[INSTRUCTIONS TO FOLLOW] In the records below, some lines contain the word "computer". Copy each of them.

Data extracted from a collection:
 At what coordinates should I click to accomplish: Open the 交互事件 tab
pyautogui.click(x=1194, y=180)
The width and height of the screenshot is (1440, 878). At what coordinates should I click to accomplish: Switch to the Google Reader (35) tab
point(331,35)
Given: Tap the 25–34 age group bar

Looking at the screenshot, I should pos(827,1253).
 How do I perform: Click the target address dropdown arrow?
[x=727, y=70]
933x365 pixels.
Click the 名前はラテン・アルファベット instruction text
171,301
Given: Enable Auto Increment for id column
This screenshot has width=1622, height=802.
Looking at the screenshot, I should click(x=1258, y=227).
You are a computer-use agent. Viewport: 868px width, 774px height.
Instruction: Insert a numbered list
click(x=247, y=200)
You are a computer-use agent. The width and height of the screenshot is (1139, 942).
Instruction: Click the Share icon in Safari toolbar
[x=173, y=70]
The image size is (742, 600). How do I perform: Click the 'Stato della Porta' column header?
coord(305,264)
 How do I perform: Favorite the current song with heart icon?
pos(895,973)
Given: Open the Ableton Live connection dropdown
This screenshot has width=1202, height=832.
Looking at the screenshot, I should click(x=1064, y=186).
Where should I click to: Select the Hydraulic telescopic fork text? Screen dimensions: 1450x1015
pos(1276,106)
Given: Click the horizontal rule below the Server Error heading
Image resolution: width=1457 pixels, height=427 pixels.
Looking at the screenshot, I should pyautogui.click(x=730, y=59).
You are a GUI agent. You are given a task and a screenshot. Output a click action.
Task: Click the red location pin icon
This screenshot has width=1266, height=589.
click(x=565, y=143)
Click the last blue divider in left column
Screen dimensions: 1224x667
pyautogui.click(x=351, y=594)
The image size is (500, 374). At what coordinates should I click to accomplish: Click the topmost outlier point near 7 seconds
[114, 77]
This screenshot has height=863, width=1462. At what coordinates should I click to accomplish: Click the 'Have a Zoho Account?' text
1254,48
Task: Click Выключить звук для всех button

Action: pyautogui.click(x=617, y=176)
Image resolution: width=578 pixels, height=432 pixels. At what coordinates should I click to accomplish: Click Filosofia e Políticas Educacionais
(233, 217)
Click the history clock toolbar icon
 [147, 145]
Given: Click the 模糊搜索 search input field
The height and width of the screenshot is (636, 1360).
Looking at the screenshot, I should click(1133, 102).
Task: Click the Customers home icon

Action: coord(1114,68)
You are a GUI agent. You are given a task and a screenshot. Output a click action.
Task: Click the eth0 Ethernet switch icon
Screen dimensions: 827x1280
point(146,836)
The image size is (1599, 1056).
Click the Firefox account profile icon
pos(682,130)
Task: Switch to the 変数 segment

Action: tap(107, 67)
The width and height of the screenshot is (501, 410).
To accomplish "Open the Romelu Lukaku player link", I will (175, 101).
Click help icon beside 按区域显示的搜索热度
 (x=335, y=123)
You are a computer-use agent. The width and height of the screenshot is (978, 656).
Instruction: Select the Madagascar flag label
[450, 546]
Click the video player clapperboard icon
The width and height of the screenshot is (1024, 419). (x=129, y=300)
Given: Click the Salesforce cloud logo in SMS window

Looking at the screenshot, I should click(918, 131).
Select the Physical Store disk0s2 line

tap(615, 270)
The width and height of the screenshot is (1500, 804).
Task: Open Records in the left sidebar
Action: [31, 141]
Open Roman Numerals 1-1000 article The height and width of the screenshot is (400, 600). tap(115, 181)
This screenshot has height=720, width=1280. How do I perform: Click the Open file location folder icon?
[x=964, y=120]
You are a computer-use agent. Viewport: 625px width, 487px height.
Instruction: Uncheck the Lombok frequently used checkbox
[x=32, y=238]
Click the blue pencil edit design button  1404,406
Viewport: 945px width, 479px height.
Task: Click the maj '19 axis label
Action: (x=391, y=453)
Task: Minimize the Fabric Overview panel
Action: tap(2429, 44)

[OUTPUT FOR THIS TASK]
You are a computer-use agent. Viewport: 868px width, 774px height.
You are a computer-use agent. The width and height of the screenshot is (1139, 942).
You are a computer-use agent. The width and height of the screenshot is (978, 656).
You are a computer-use agent. Viewport: 625px width, 487px height.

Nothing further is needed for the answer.